I couldn't say any of this aloud. Words were betrayals, hypotheses were lies. Until I knew what really happened to Rod, I didn't feel like speaking at all.

“I can't accept it, Wes.”

He sat up, startled after my long silence. He'd been slumped back against the wall, his feet up on the booth.

“I can't get it through my head. It's so wrong.”

“It'll take some time, Bill.”

“Thanks for the wisdom.”

He touched my arm. He knew I had to vent some anger. The room was starting to spin again. I let my head drop to my arm on the table. The coffee squirmed in my stomach. The sick feeling would not leave me any time soon.

10

Mike Riley woke me with a phone call. Somewhere around dawn I'd crumpled into sleep on my sofa. My first thought when the phone rang was that it was Rod, calling with the latest news. I ran to pick it up, disoriented about what day it was and what time it was, thinking I must be late for an appointment. Mike's voice jerked me back into the ghastly present.
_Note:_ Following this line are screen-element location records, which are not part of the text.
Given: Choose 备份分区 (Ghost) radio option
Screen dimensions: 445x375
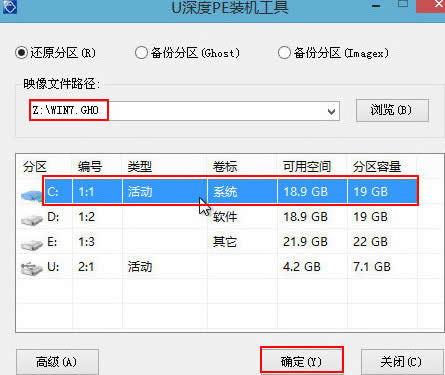Looking at the screenshot, I should click(x=187, y=53).
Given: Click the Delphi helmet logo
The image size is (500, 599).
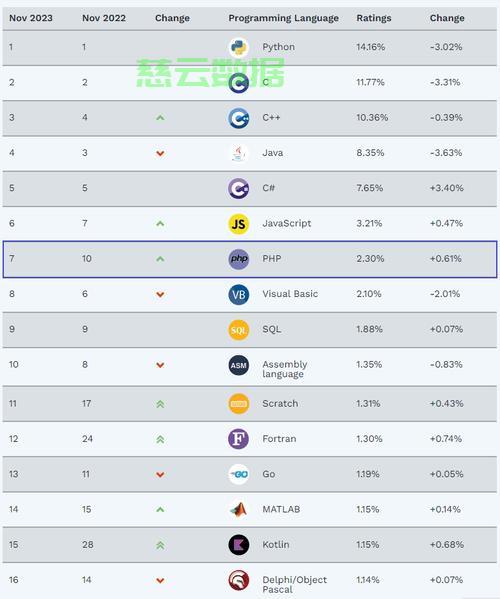Looking at the screenshot, I should [x=238, y=580].
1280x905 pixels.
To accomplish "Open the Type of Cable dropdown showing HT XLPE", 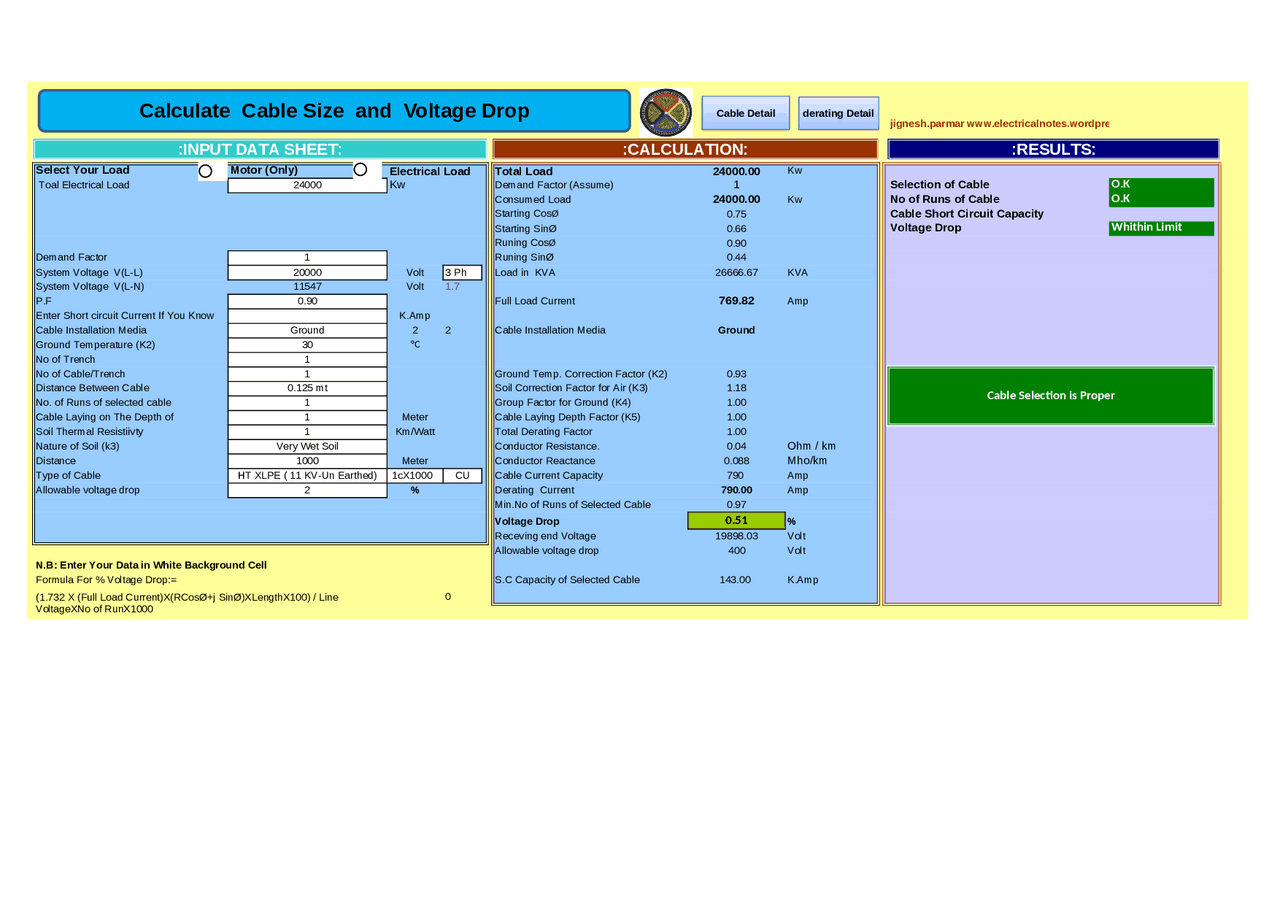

I had no patience for Mike Riley and his hearty-fellowness. But, of course, he was now my primary contact at Algoplex. He was the man I'd have to work with. He was devastated by Rod's death, too, but his method was to chew the same phrases over and over: “This blows me away. Unbelievable it could happen to Rod. He was such a good guy. He never hurt anyone. Unbelievable. He was top shelf. . . .”
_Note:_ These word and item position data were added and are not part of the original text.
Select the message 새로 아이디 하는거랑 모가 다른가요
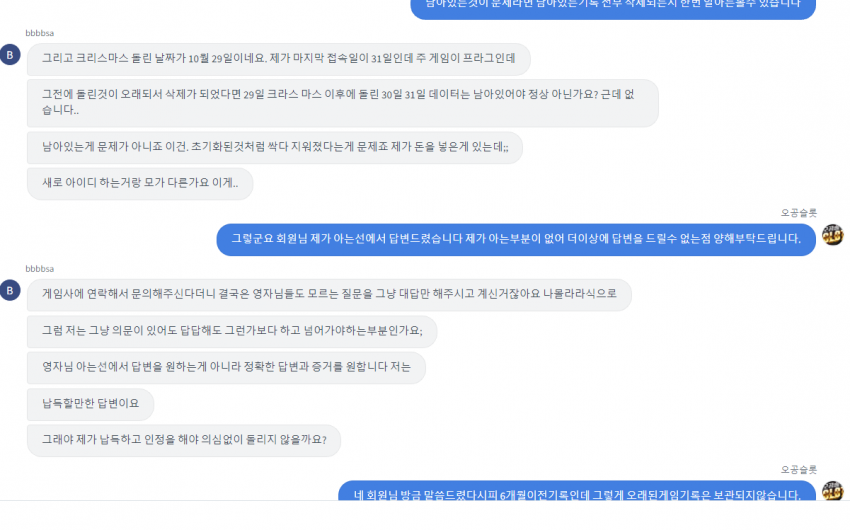850x530 pixels. pyautogui.click(x=140, y=184)
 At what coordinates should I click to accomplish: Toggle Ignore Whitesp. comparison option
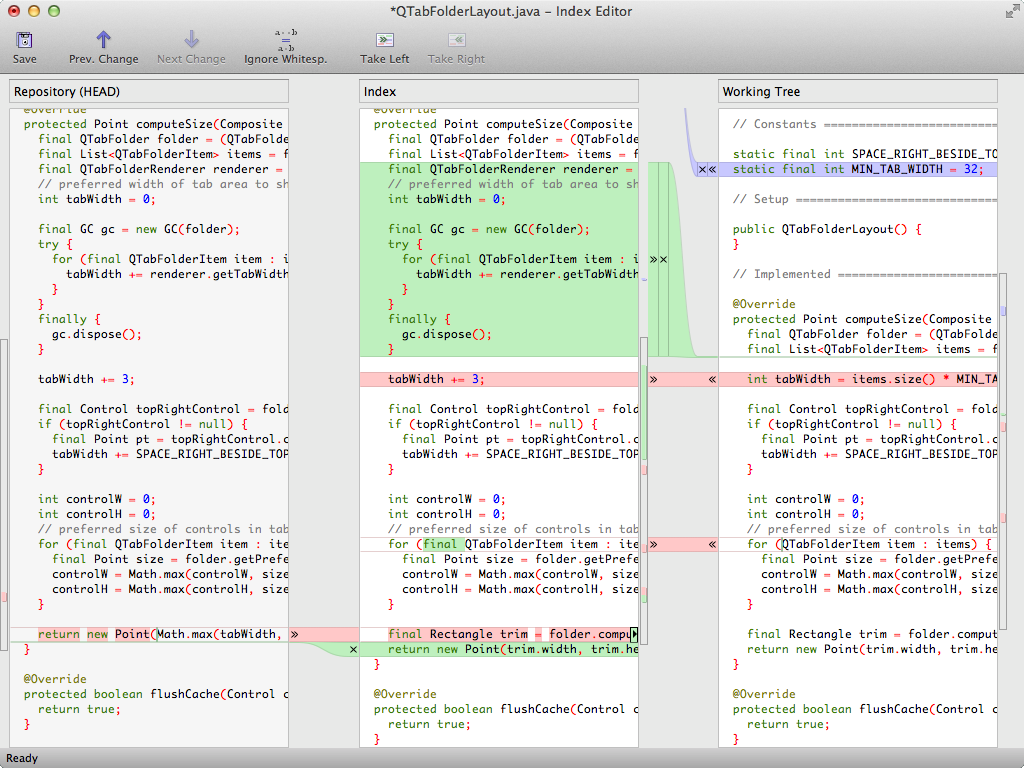tap(285, 48)
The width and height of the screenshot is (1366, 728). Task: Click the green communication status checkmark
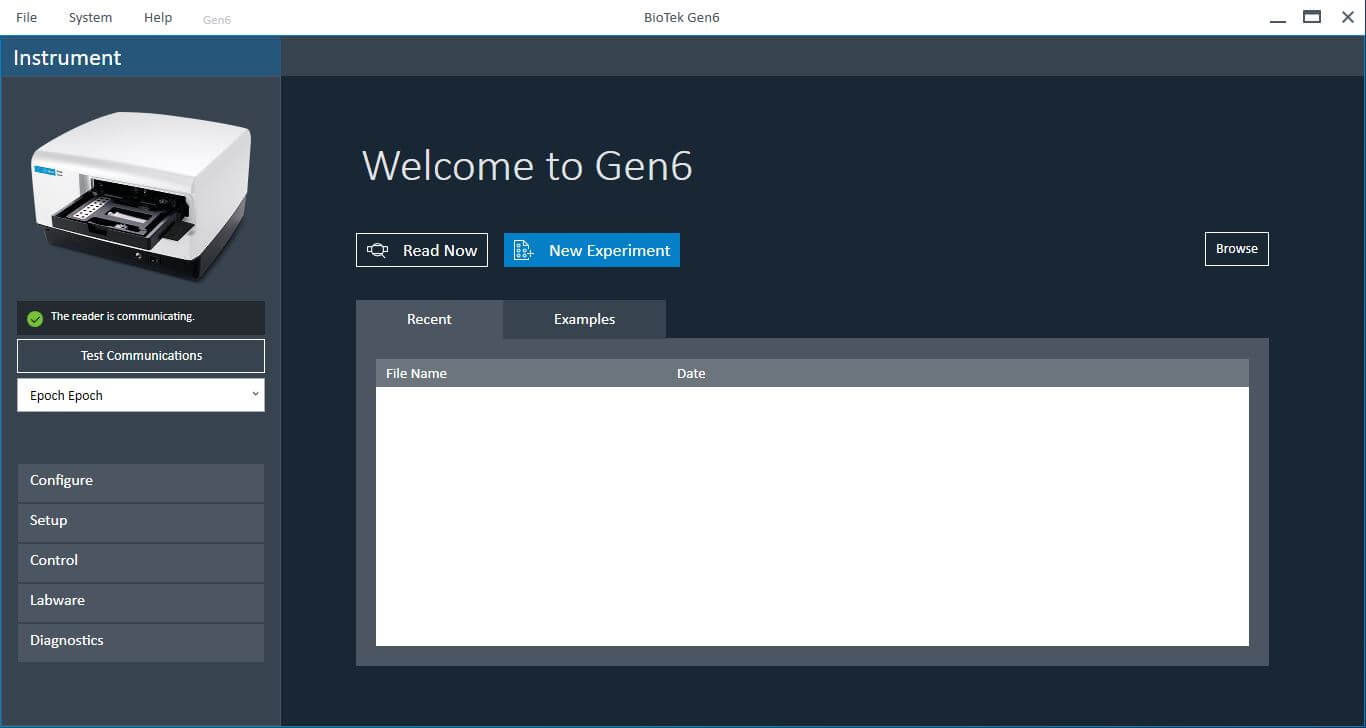pyautogui.click(x=35, y=318)
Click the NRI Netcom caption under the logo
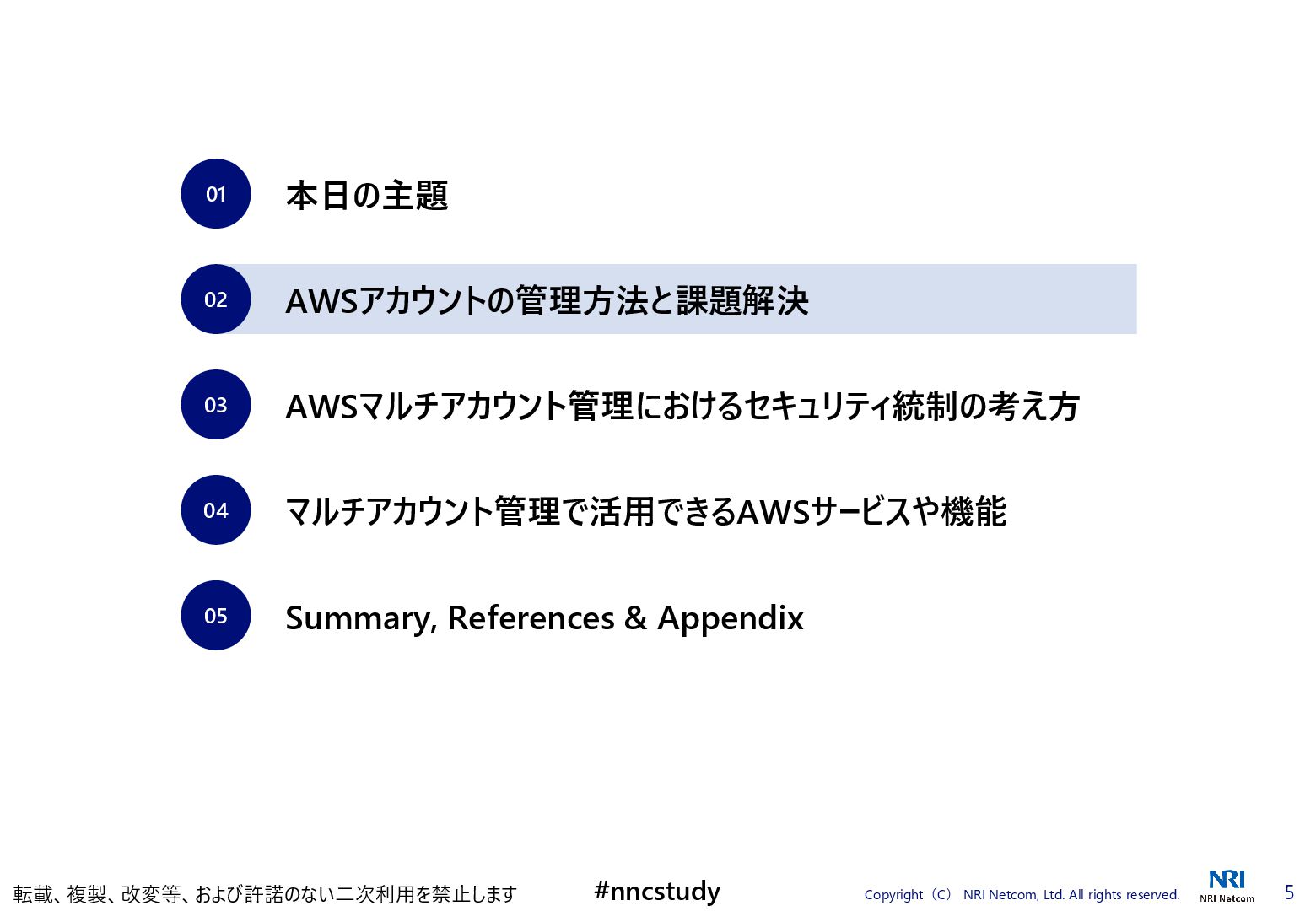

Mike wanted to see me right away and hear everything. I told him I'd come down later. He kept pushing. I repeated that I'd come down later and hung up.

I grabbed a blanket and collapsed back into the couch, which fit into the cove of a bay window. My flat was an Edwardian, with high ceilings and tall windows, expensive to heat. November sunlight angled in. I closed the blinds and curled back up. The living room was a wreck: camera gear, bags, newspapers, tapes
everywhere. I hadn't had time to clean up since the shoot. Rita was still working on a final cut of the film. I'd have to call her. Mike would probably want us to complete it, if only as a kind of memorial to Rod. I couldn't bear to work on it myself right now.

My eyes closed, defying orders from my head. There were so many things I should do. Look for Wendy. Find out if Alissa really was back. Confront Rupert. Speak again to the police. Go to Algoplex. Yet I wanted nothing more than to escape back into sleep. It would not return Rod to life, but at least I wouldn't have to be present, either.

By midafternoon, I was ready to get back into the fray. My little cove had been warmed by the sun, even with the blinds closed, and I stayed on the couch to make my calls. Wes was the first. I told him to book the SG date with Erika for Friday night. He wanted to know how I was doing. “Busy,” I said.

Then I gave Rita the news. She offered her help, of course, anything; I said that, assuming Mike wanted it, I'd ask her to finish editing the Algoplex film. I started to dial Silicon Glamour's number, then thought better of it. Rupert should have no chance for evasion. I wanted to watch his face in person when he responded.